Sir F. Bruce to Mr. Seward
Sir: Her Majesty’s consul for the State of Maryland has forwarded to me copies of a correspondence between himself and the United States district attorney at Baltimore, on the jurisdiction which can be exercised by the authorities of the United States in cases of mutinies occurring on board British chant ships in American waters.
The circumstances, which unfortunately are of frequent occurrence, which led to Mr. Bernal’s application, are the following:
The British bark Campsie cleared from Baltimore on November 16, 1865, and dropping down Chesapeake bay, came to an anchor about ninety miles [Page 229] below. The following morning the men refused to weigh the anchors, and declared they would not go to sea in the vessel. They had no specific complaint to make, or reason to give for their refusal, but they had shipped for the run across at forty dollars a month, and had received fifty dollars advance.
The captain hailed a passing steamer and came up to Baltimore to apply to Mr. Bernal for assistance to enable him to overpower and iron the men, and get his anchors weighed, as then, with the assistance of the mates, he could set his sails and get out to sea, when the sailors would have to turn to their work. Mr. Bernal’s first application was to the custom-house, but their revenue cutter was absent. He then sent to the United States marshal, who consulted the district attorney, and the latter sent him word that he should have assistance if he could show him “any treaty.” The municipal police could give no aid, since it was entirely out of their jurisdiction, even if they were disposed to interfere. Mr. Bernal therefore counselled the captain to go down to Fortress Monroe and see if the naval authorities would help him. He, however, returned to his vessel, and a revenue cutter coming in sight he signalled for assistance, and an armed boat’s crew was sent on board. Mr. Bernal subsequently met the lieutenant who was sent, and who told him he never saw such a set of ruffians. They broke seventeen pairs of irons before he could secure them, and they tried to seize his boat. He took the vessel into Norfolk, and the nine mutineers were put in jail. The vessel lay there some days, but finding there was no chance of the men being put on trial, the master sailed for Ireland. Four of the men becoming penitent, and sailors being extremely scarce, he took them on board, shipping fresh men in place of the five he left behind, for whom he left sufficient money to pay their jail fees for ten more days. At the expiration of that time, the judge of the circuit being absent, the men were set at liberty. The United States district attorney at Norfolk has since informed Mr. Vice-Consul Myers that Judge Underhill has given his opinion that he would have had no power to try these men.

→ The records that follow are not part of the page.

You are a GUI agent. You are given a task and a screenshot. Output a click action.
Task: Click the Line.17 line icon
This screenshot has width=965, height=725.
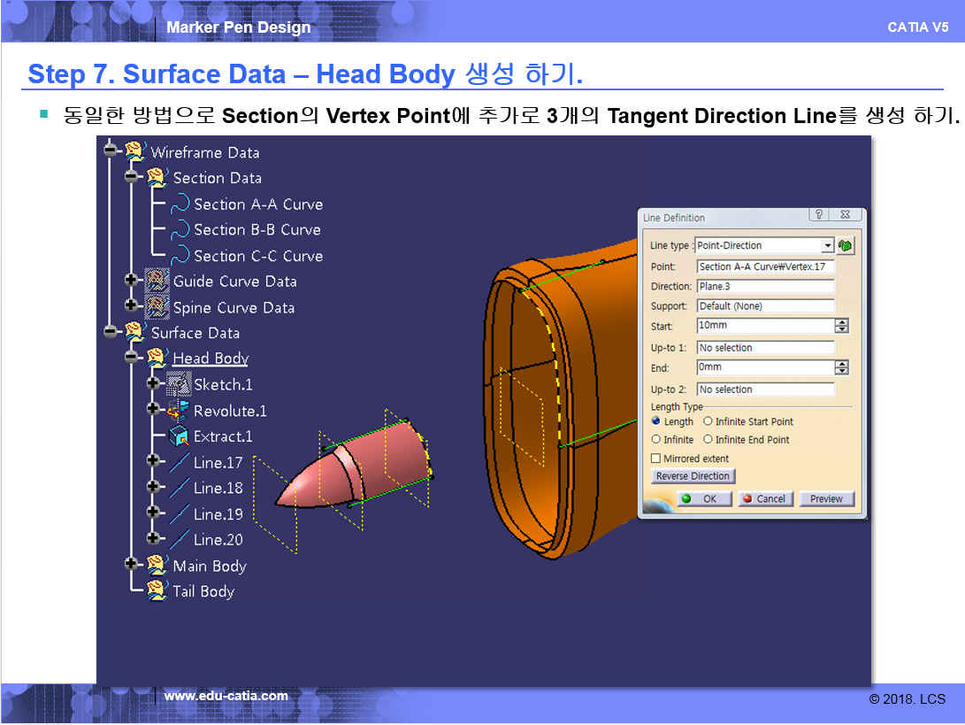click(180, 462)
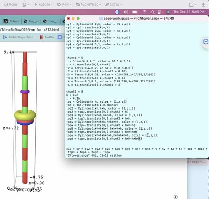Click the browser address bar URL
This screenshot has height=199, width=209.
[30, 30]
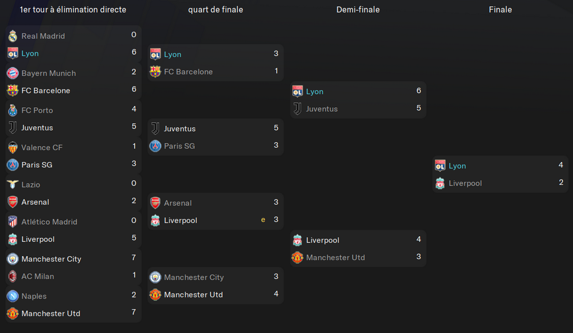This screenshot has height=333, width=573.
Task: Click the Naples club logo
Action: pos(13,296)
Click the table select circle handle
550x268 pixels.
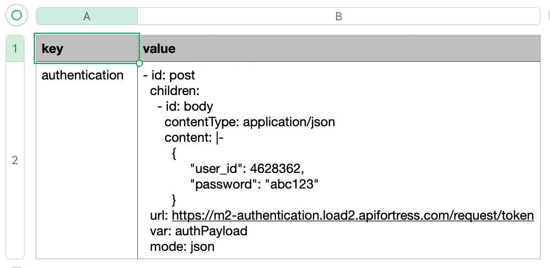16,16
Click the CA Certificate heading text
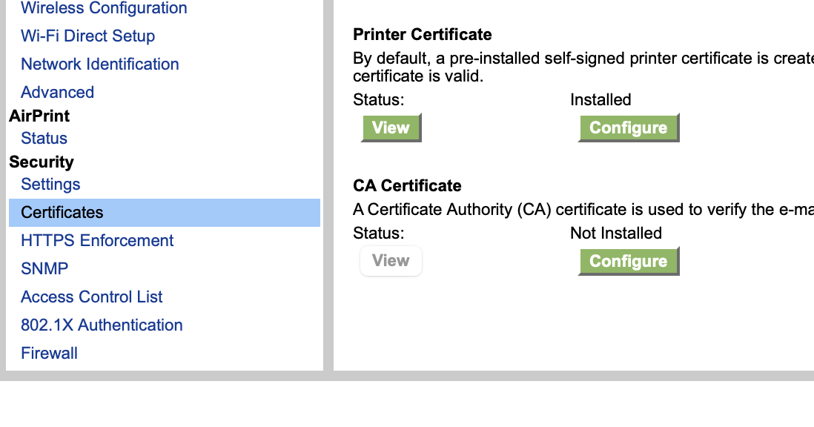The height and width of the screenshot is (427, 814). point(407,185)
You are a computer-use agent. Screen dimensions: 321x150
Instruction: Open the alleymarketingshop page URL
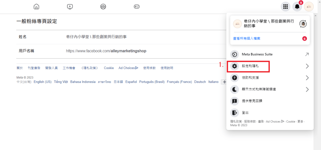(x=106, y=51)
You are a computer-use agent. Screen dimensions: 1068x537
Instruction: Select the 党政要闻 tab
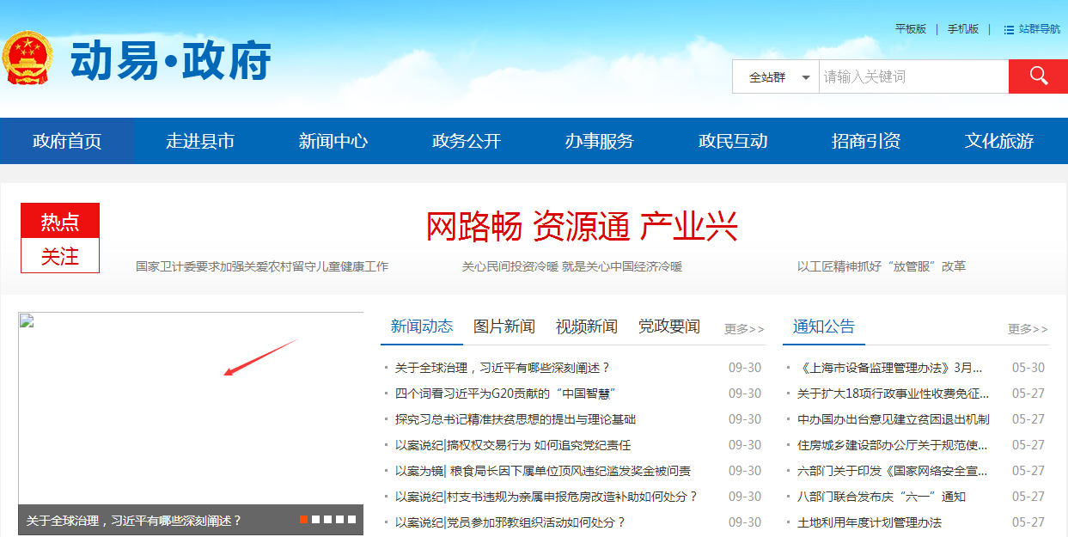(668, 326)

On the 26th ultimo the bark Kathleen cleared from Baltimore, and after proceeding about fifteen miles the very same thing occurred. The ringleader in this instance was also the ringleader of the mutiny on the Campsie, and one of the five men left in jail at Norfolk.
It appears that there is an organized gang of men who practice their old game of “bounty-jumping” by shipping as sailors, receiving their advance, and then deserting or refusing to work.
The application for redress was made fruitlessly as before, and finally the master shipped a new crew and procured some strong police irons in order to carry the worst of the mutineers over to England.
Mr. Jones, in his letter to the consul, dated January 18, 1866, seems inelined to hold that the United States authorities in such cases might interfere at the request of the consul, but he suggests that the point should be referred to Washington, and accordingly I have the honor to call your attention to the question stated in Mr. Bernal’s letter of the 4th January, as to the remedy or protection existing in the event of a mutiny occurring on board a British merchant vessel in American waters.
From the reports of various consular officers it appears that the evil is one of considerable magnitude and injurious to commerce, and that it is most desirable that seamen should not be allowed to commit these mutinous acts with impunity.
I have the honor to be, with the highest consideration, sir, your most obedient, humble servant,
Hon. William H. Seward, &c., &c., &c.